DELIVERED DOSE GREATER THAN PRESCRIBED DOSE

"A patient was scheduled for a Tc-99m Myoview diagnostic cardiac resting perfusion study on 12/04/2010. Prescribed dosage was 10 mCi as noted on the departmental Prescribed Dosage List. These dosages are delivered as unit dose quantities along with Tc-99m in bulk quantity.

"Technetium-99m was delivered in bulk quantity in a syringe at approximately 0600 [EST] as 150 mCi calibrated for 1200 [EST]. At approximately 0900 [EST] a MAA kit was made by withdrawing 64 mCi from the bulk allotment.

"The nuclear medicine technologist inadvertently picked up the syringe at approximately 1030 [EST] containing Tc-99m as pertechnetate in bulk quantity (124.5 mCi) and without confirmatory assay in the dose calibrator injected the patient.

"As per 10 CFR 35.3045 (a)(1), the dose delivered differs from the prescribed dose by greater than 5 rem effective dose equivalent (EDE).
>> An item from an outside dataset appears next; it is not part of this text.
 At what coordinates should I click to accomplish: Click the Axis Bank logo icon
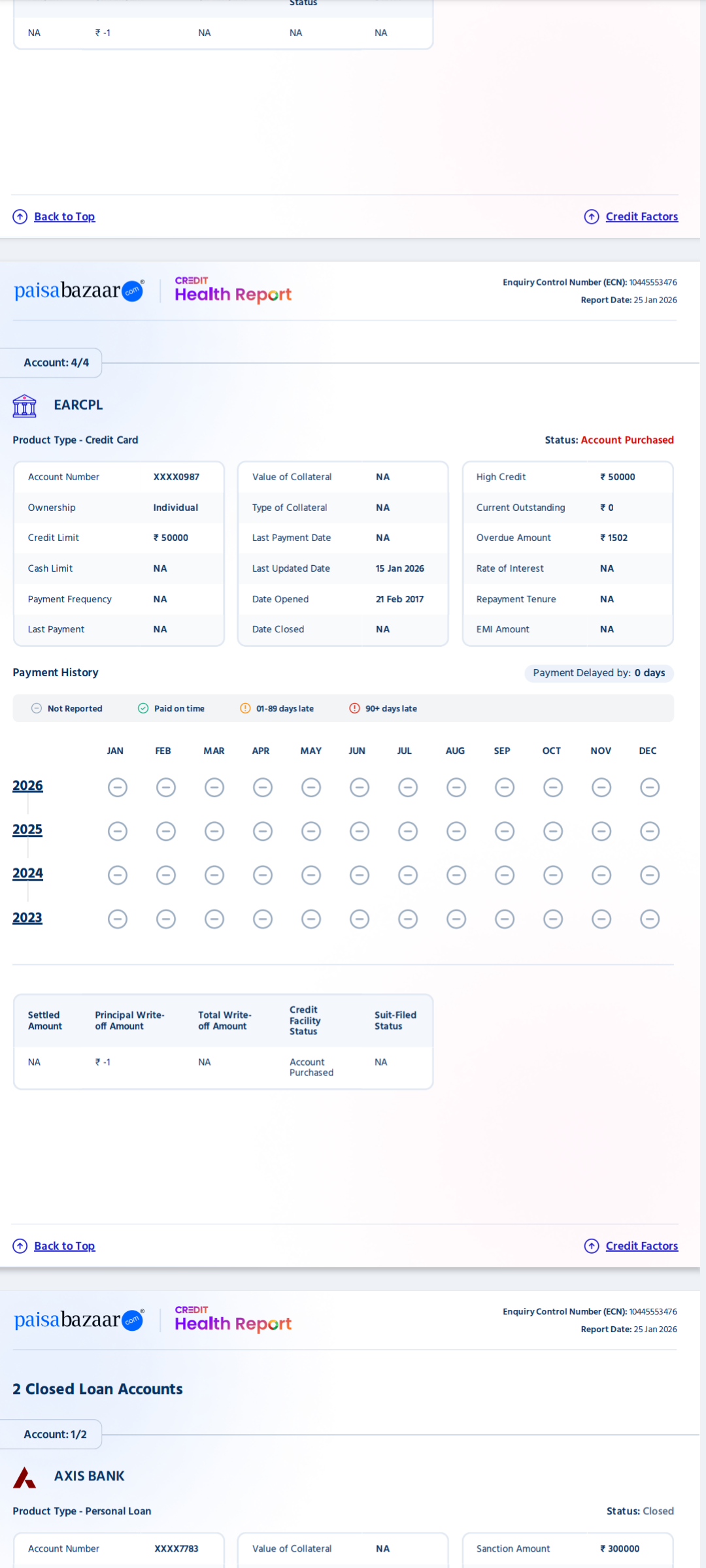[x=25, y=1477]
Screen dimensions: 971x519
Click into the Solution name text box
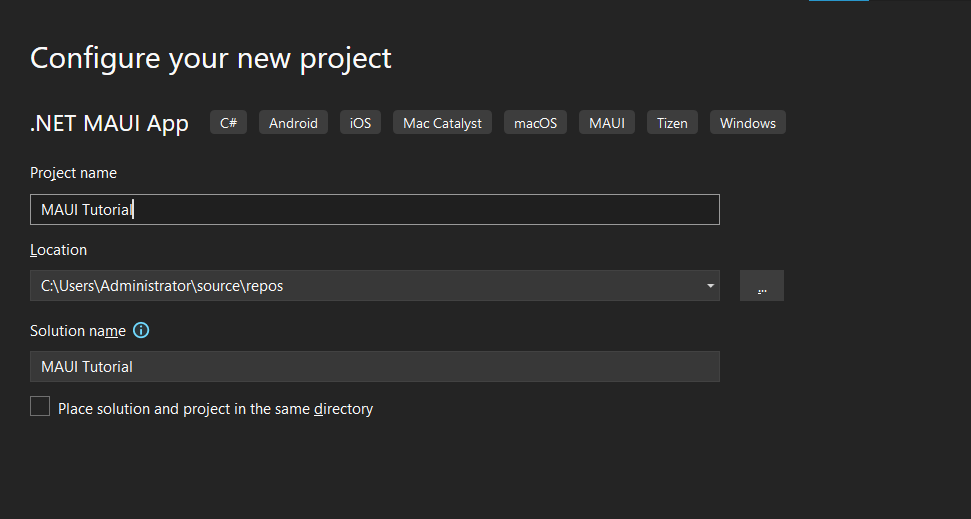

However the upper large intestine (ULI) dose does not differ by more than 50 rads from the dose to be delivered from the prescribed dosage as follows:

Prescribed Dosage (10 mCi) EDE: 0.481 rem
Administered Dosage (31.4 mCi) EDE: 5.988 rem (Difference = 5.507 rem)

ULI Dose from Prescribed Dosage (10 mCi) 2.109 rads
ULI Dose From Administered Dosage (124.5 mCi) 26.257 rads (Difference = 24.148 rads)

"As per 10 CFR 35.3045 (a)(1)(ii), the administered dosage (124.5 mCi) differs from the prescribed dosage (10 mCi) by greater than the limit of 20%."

The physician determined there was no adverse impact on the patient.

A Medical Event may indicate potential problems in a medical facility's use of radioactive materials. It does not necessarily result in harm to the patient.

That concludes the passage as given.